手足を動かせないので、頭を動かして感触を確かめることしかできない。
もどかしいぜ……。
「そういえば、タロウは?」
「あんたの横よ」
身体に鈍い痛みを走らせながら横を見てみる。
すると相手の方から声を掛けてきた。
「うらやましいな……膝枕」
「……だろ?」
タロウも俺と同じように指一本動かせないみたいだ。
本来ならしゃべることすらキツイはずなのに、タロウはしゃべり続ける。
「友人ガチャでお前みたいなやつと巡り合えたら……僕は……」
「それはどうだろうな……。俺はボクサーパンツ派、それに対してお前はブリーフ派だ」
「ふっ。そうだったな。……いいか? 最後に真面目な話だ。これだけは覚えておけよ。俺を倒したところで、魔法少女様には絶対に勝てない。あの人は別格だ。いいか、絶対に見た目に惑わされるな。あの人こそが幼い女の子の皮を被った悪魔そのものだ」
「忠告さんきゅ。覚悟しておくよ」
「ふふっ………。……………………………………」
タロウは笑っていた。
そしてそのまま灰になり、天高く舞い散った。
「そうだダピル、俺のスマホを持ってるか?」
「あんた、こんなときになんでスマホなのよ。それに持って来てるわけ————」
「持ってきてるピ」
「なんで⁉」
「時間がきてゲージが溜まったら、すぐにゲームをプレイできるようにしたいらしいピ。でも、ダピルを荷物持ち扱いするのはやめてほしいピ!」
「俺は無類の無課金ユーザーだからな。
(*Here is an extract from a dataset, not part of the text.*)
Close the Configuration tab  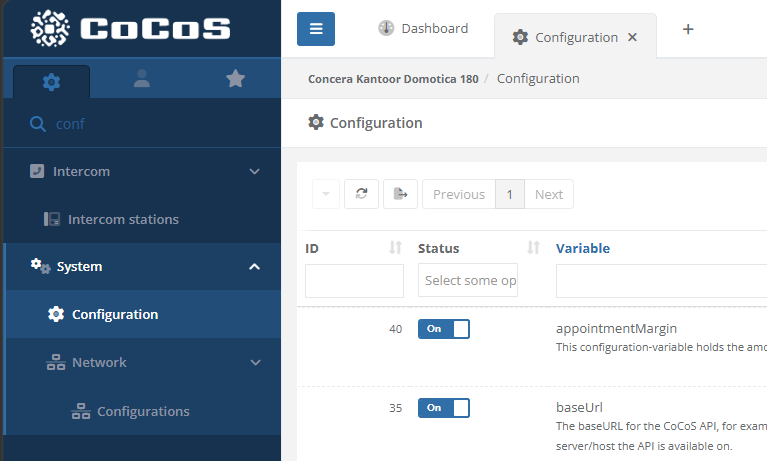pos(632,37)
お金で何も買えない分、時間を切り詰めて頑張るしかないんだよ」
そう言いながら『ウォーター・ウェア―・ストーリー』を起動。
すると、ガチャの途中の画面が出てきた。
そうか、出撃前にガチャを引いたんだっけ。
確かあのガチャ演出的に相当なレアものが手に入るはず。
来てくれ……! マリンちゃんのSSR!
ピカーンッ
ガチャの中身を確認する。
「ははっ!」
思わずその結果に笑ってしまった。
どこの誰だかは分からないが、ある人がこう言った。
『人生はゲームのガチャと同じ』だと。
確かにその通りだ。
生まれてくる場所も巡り合う人も自分にはどうしようもできないことはある。
そう言った意味では、人生はガチャと同じで運ゲーなのかもしれない。
でも、それでいいじゃん。
そこで巡り合ってしまった以上は、それと付き合っていき、自分で変えられるところは、必死に足掻いて少しでも方向が変わるように努力するしかない。
そんなことは分かってるって?
そうだよな。
だけど、言葉にしないと分からないことだってある。
だから俺はあえて言おう。
人生を変えたければ、自分で動くしかない。
ただひたすら前を向いて。
だって……人生にリセマラなんてないんだから。